Çevre Baskısından Kurtulmak İçin 4 Öneri!
Çevre Baskısından Kurtulmak İçin 4 Öneri! Pek çok kişi farklı türdeki baskılara maruz kalmıştır. Bu baskılar aile ya da çevre tarafından uygulanan baskılar veya kişinin kendi içsel yaşadığı psikolojik baskılar olabilir. İnsan hayatını etkileyen en büyük baskılardan biri de çevre baskısıdır.
Psikolojik savaş olarak tanımladığımız bu süreci olumlu bir şekilde ele alabilirsek, gerçekten güçlü bir karaktere sahip olduğumuzu gösterebiliriz. Ancak, baskı altında direnç gösterememek, özgüven eksikliği ve cesaret sorunları gibi pek çok sorunu içselleştirebileceğimiz anlamına gelir.
Çevre Baskısından Kurtulmak İçin 4 Öneri
1) Kulaklarımızı Olumsuz Görüşlere Kulaklarınızı Kapatmak
Bu durumu çevre baskısı olarak adlandırabiliriz. Özellikle akrabalarımız, komşularımız, diğer tanıdıklarımız, bilinçsizce üzerimizde baskı yaratabilirler. Örnek olarak, akrabalarımızdan biri sürekli olarak kendi çocuğunun başarıları ve kazandığı üniversite hakkında konuşursa, özellikle sınava hazırlık döneminde olan bir öğrenci için bu büyük bir stres kaynağı olabilir.
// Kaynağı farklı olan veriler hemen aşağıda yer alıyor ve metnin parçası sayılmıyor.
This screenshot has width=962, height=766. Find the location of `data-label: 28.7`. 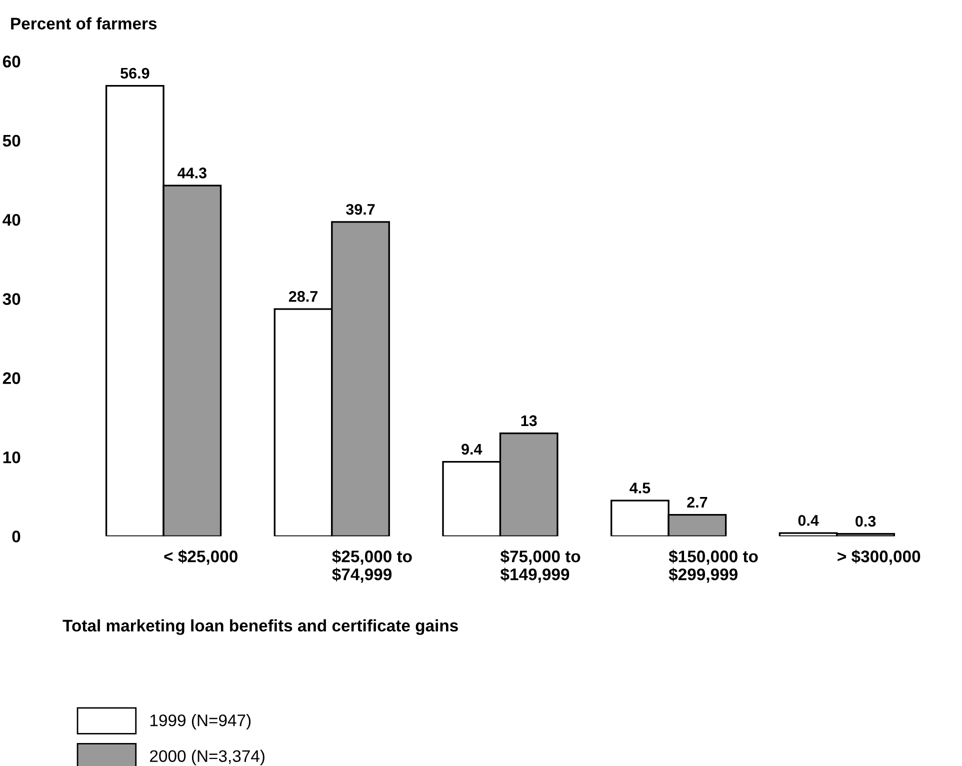

data-label: 28.7 is located at coordinates (303, 296).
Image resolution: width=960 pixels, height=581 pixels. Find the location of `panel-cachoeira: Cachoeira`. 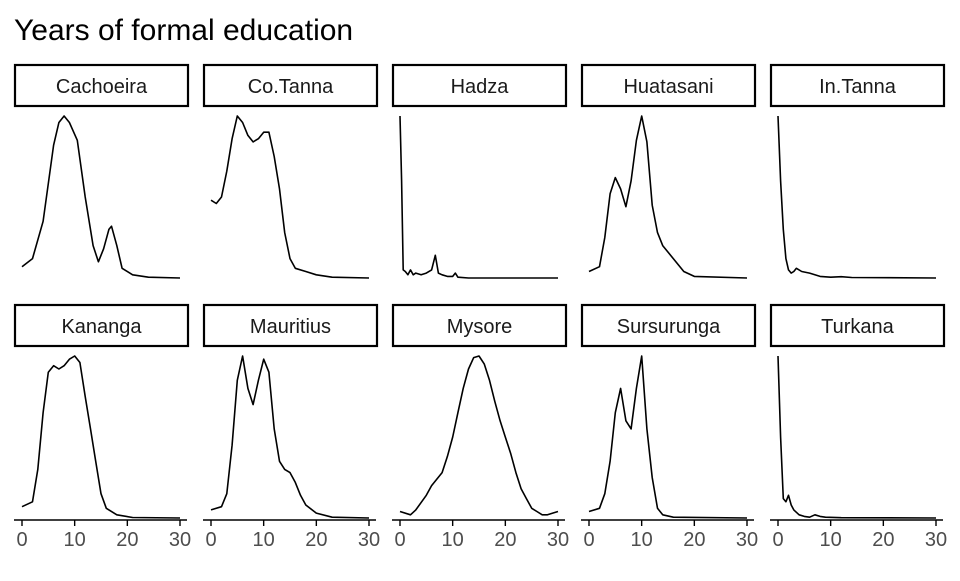

panel-cachoeira: Cachoeira is located at coordinates (102, 171).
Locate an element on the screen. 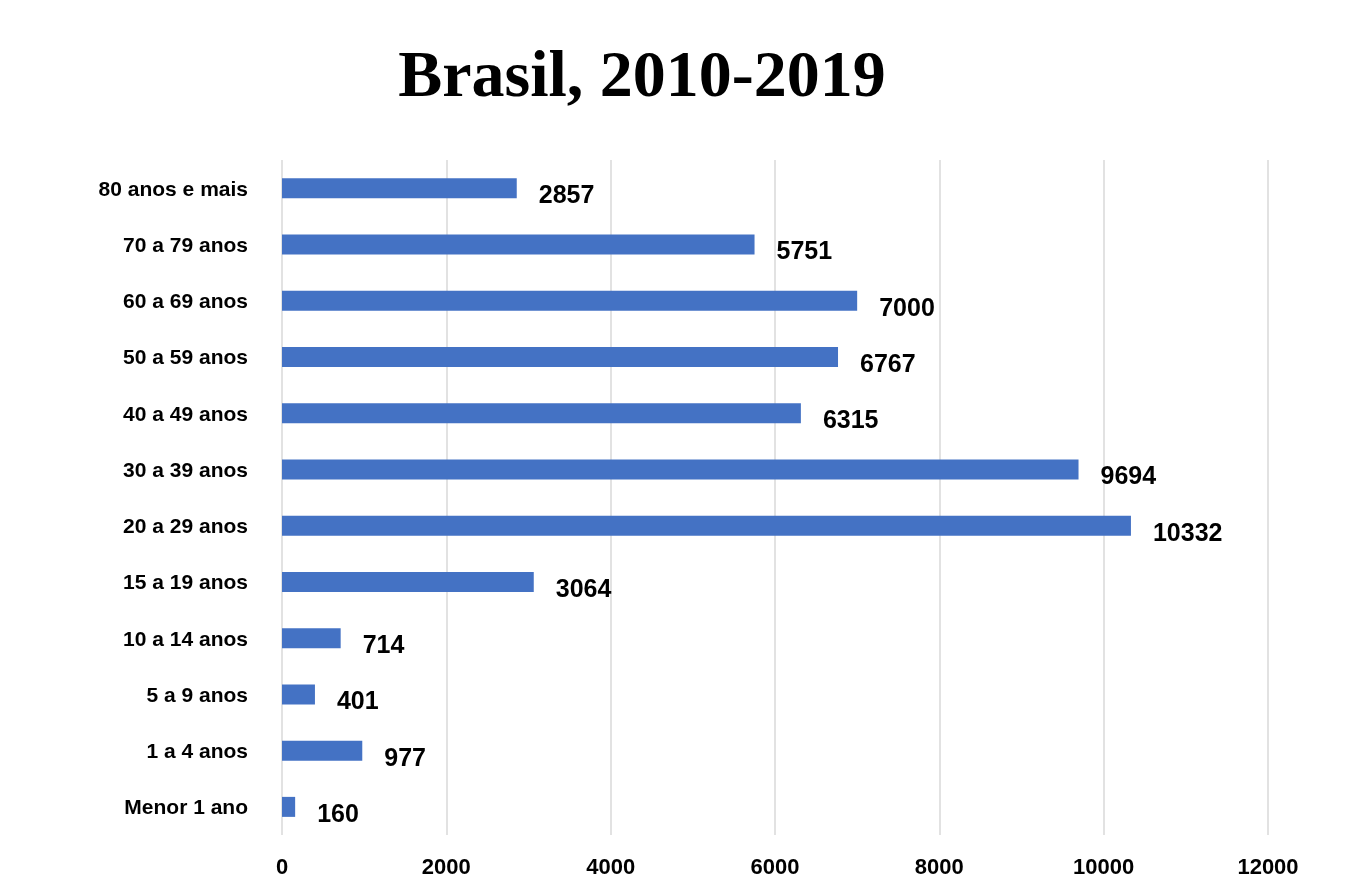  y-tick-label: 1 a 4 anos is located at coordinates (197, 751).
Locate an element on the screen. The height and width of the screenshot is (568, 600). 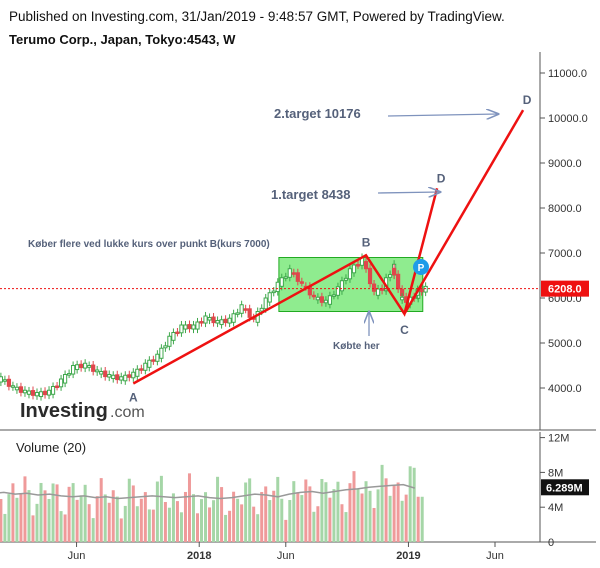
volume-ma-line is located at coordinates (208, 492).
Çevremizden duyduğumuz olumsuz görüşler veya içimizde hissettiğimiz karamsar duygular, bizi yılgınlığa sürüklememeli. İşte burada, dışarıdan gelen “olumsuz” sesler yerine içimizdeki “kararlı ve olumlu” seslere kulak vererek baskılardan kurtulabiliriz. Kendimizi hedeflerimize odaklayarak ve tünelin sonundaki ışığa doğru kararlı adımlarla ilerleyerek, emin olun, sizi olumsuz yorumlarla baskı altına almaya çalışan kişilere en güçlü yanıtınız BAŞARI olacaktır.
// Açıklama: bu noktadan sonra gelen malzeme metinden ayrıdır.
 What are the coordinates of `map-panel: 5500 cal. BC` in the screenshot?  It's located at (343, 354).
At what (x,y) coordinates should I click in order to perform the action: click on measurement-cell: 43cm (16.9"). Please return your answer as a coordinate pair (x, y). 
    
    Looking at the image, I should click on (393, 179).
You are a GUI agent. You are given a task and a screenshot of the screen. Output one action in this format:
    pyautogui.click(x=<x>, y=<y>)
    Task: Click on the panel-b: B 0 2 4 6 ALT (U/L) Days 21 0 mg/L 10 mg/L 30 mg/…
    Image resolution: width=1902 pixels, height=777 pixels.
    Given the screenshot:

2) Kendi Bildiğiniz Doğrulardan Vazgeçmemek
İnsanlar, yapabileceğiniz “değerli” şeyleri değersiz gibi göstermeye çalışabilirler. Bu durum bazen aile üyeleri tarafından bile yaşanabilir. Örneğin, annemizin “Öğretmen olup ne yapacaksın, atanma sorunu var, en iyisi sağlıkçı ol” veya babamızın “İstediğin meslekte para yok gibi görünüyor, doktorlar gibi kazanamazsın” gibi, iyimserlikle söylense de aslında düşünceleri kafa karıştırıcı ve hedefleri saptırıcıdır.
Bu tür baskılara sadece kendi kendimize verdiğimiz ve başarabileceğimize inandığımız kararlarla karşı koyabiliriz. Kendimize güven duyduğumuzda ve kararlarımızın arkasında durduğumuzda, başarı aslında çok uzak değildir. Her tereddüt, bir sonraki adımınız için büyük bir engel oluşturabilir, bu nedenle kararlı olmak önemlidir.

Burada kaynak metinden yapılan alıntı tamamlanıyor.